In fact, it has been for the past four years or so.

The truth is, CrossFit has been around for about a decade, but it really caught on in the late 2000s, with more and more CrossFit gyms popping up around the U.S. and Canada. The business of CrossFit has led to plenty of official CrossFit centers, business partnerships with major companies like Reebok, and also the start of the annual CrossFit Games as an international competition for those who qualify.

What CrossFit Involves

Without getting too scientific, it's safe to say that the most basic CrossFit method puts very large, compound movements into priority. Exercises like the squat, overhead press, Olympic barbell clean and jerk, Olympic barbell snatch, and deadlift are a few of the movements that fit this category. Most of the time, the exercises are performed in the vertical plane, meaning the standing barbell moves are dominantly used -- not too much is done lying prone, supine, or seated.

CrossFit typically provides "workouts of the day" that are spread among its community.
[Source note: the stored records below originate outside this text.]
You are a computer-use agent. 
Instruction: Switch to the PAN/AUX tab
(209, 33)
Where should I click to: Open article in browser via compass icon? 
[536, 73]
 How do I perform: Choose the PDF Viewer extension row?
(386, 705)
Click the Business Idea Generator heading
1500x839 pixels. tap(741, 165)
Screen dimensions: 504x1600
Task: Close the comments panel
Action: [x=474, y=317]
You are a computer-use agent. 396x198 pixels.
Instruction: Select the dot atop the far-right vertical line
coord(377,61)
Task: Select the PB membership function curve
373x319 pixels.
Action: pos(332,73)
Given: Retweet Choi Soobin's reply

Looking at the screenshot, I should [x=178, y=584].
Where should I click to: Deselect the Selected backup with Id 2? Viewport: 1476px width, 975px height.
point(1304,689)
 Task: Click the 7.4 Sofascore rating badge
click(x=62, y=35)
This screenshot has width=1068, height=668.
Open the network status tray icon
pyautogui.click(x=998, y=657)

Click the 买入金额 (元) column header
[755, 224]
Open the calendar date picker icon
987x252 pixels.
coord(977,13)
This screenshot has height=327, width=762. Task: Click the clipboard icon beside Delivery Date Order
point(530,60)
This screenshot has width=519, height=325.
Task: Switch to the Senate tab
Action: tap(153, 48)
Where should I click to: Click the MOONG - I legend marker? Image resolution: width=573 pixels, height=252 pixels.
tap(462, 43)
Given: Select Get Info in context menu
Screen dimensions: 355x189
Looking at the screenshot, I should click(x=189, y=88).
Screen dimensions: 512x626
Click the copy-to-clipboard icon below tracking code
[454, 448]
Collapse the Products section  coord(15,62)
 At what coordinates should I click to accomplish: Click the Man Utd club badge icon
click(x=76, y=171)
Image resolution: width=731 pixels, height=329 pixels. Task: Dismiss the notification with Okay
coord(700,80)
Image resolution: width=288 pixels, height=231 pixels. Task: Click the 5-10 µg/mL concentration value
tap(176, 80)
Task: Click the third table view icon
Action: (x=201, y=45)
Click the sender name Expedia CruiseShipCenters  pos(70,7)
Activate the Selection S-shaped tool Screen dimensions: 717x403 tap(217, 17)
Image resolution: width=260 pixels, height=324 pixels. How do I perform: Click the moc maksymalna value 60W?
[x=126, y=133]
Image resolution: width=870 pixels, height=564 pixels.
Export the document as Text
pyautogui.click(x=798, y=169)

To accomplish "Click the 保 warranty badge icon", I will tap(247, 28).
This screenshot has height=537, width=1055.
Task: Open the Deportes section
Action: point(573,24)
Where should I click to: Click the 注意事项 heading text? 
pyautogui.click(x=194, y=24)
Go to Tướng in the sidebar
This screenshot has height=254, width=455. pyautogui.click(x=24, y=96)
They normally involve a set workout (almost like a to-do-list) of exercises to be performed, with the amount of weight lifted and the amount of time it took to complete the workout to be recorded, in order to be posted in the database and compared against others who do the same. Depending on how seriously one takes CrossFit, this can act as prerequisite training to qualify for CrossFit competitions (such as the official CrossFit Games), or it could just be a new, challenging way to pursue fitness.

Lately, CrossFit fit has been doing more to dub itself "all encompassing" by including several other feats of athleticism into their training systems and competitions. Swimming, sprinting, agility runs, long distance running, gymnastic training, and even some domestic work have all entered competitions as events.

What to Expect

The workouts are difficult. Think about it -- you're doing plenty of barbell movements, stacked on top of one another, with limited rest. Your entire workout is being timed, and you're essentially racing the clock. During your workouts, you can count on your technique starting to deteriorate, as you begin to fatigue. In ways, this can make your body more susceptible to injury, since performing large movements with considerable weights usually asks for technical precision, whether tired or fresh.

You Will Indeed Get Fit!

If you're willing to take the risks above, then you can find solace in the fact that CrossFit workouts are very metabolically challenging. That will trigger plenty of fat loss and even some muscle development. Your body composition will change for the better as you'll become more athletic -- because you're simply doing so many athletic things.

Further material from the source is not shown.